All panels show phalloidin-stained flat mounts. (A) P0 organ of Corti for the genotypes and positions indicated. Mctp1^+/dwnd Nr2f1^+/𢈒 transheterozygotes show hair cell disorganization at the base (top) and extra OHC rows at the apex (bottom, arrowheads), as seen in the Mctp1^dwnd/dwnd mutants (see Fig. 1B-E). In contrast, hair cell organization in targeted Mctp1 mutants (Mctp1^−/−) looks normal. (B) P0 utricle with the sensory region (macula) outlined. Transheterozygotes show a dysmorphic macula, unlike Mctp1^−/− mutants. (C) P0 cochlear base showing failed separation of the sensory epithelia of the cochlea and the saccular macula in transheterozygotes. Arrowheads indicate the basal most position of the organ of Corti. Mctp1^−/− have a normal saccule (not shown). Mctp1^+/dwnd is used as control. Scale bars, 10 μm (A), 100 μm (B) and 20 μm (C).

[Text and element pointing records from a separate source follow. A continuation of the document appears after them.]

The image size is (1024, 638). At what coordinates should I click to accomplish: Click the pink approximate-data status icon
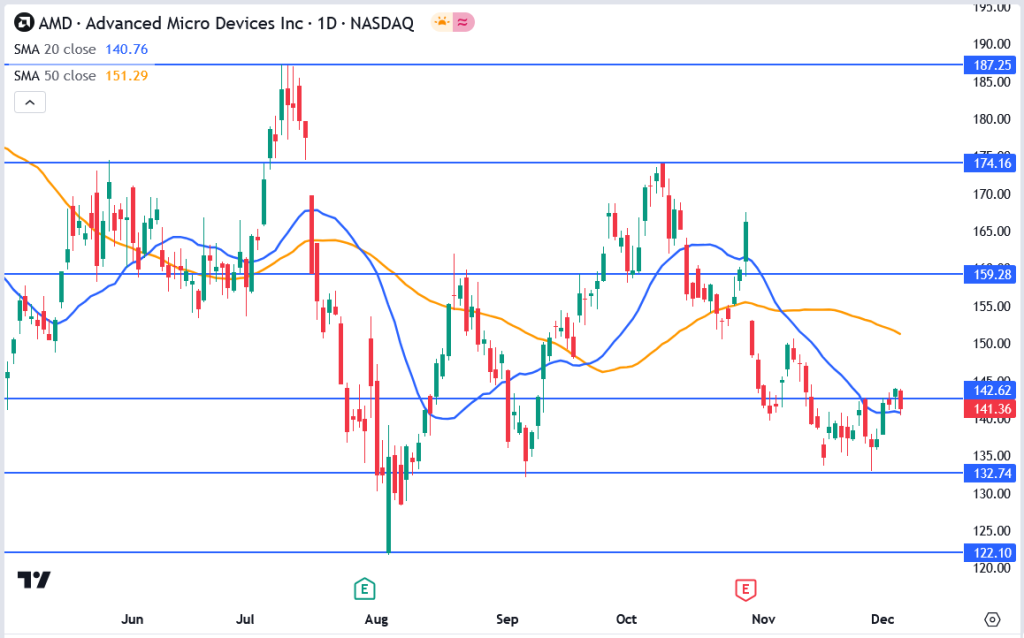[463, 22]
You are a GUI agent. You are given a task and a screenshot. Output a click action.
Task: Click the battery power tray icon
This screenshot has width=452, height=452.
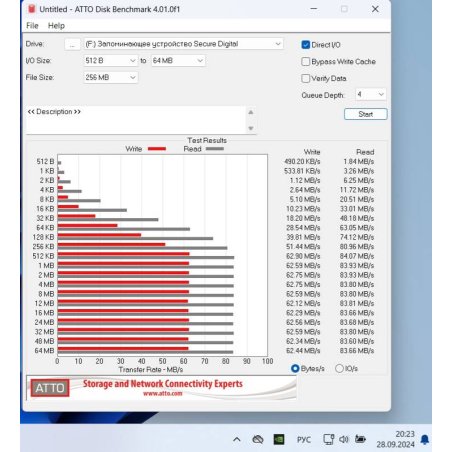click(360, 439)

Figure 6.. Supplementary information accessed from public database browsers.

(A) Mctp1^dwnd and Nr2f1 are in the same TAD. The Mctp1^dwnd deletion and the Nr2f1 gene (shown by horizontal red bars above the gene diagrams enclosed by red rectangles) are located in the same topologically associating domain (TAD), supporting the possibility of long-range chromatin interactions. The Hi-C heatmap was obtained from the 3D Genome Browser: a web-based browser for visualizing 3D genome organization and long-range chromatin interactions (http://promoter.bx.psu.edu/hi-c/). Although the heatmap shown in this figure was generated from Hi-C analysis of mouse B-lymphoblast cells (Rao et al., 2014), TADs are relatively constant between different cell types and are highly conserved across species, and so should be similar in the mouse embryonic inner ear. (B) Conserved DNA sequences suggest possible enhancer elements in the Mctp1^dwnd deleted region. Multiple phylogenetically conserved DNA sequences are present in the 53 kb Mctp1^dwnd deletion (Chr13: 76,815,703-76,868,709; GRCm38). The ECR Browser (https://ecrbrowser.dcode.org/) was used to compare DNA sequence similarities of mouse with other vertebrate species (human, opossum, chicken, frog, and fish). In addition to the sequences corresponding to exons 11-15 (indicated by downward pointing arrows), five non-coding sequences are highly conserved in all of the vertebrates except fish (indicated by upward pointing arrows).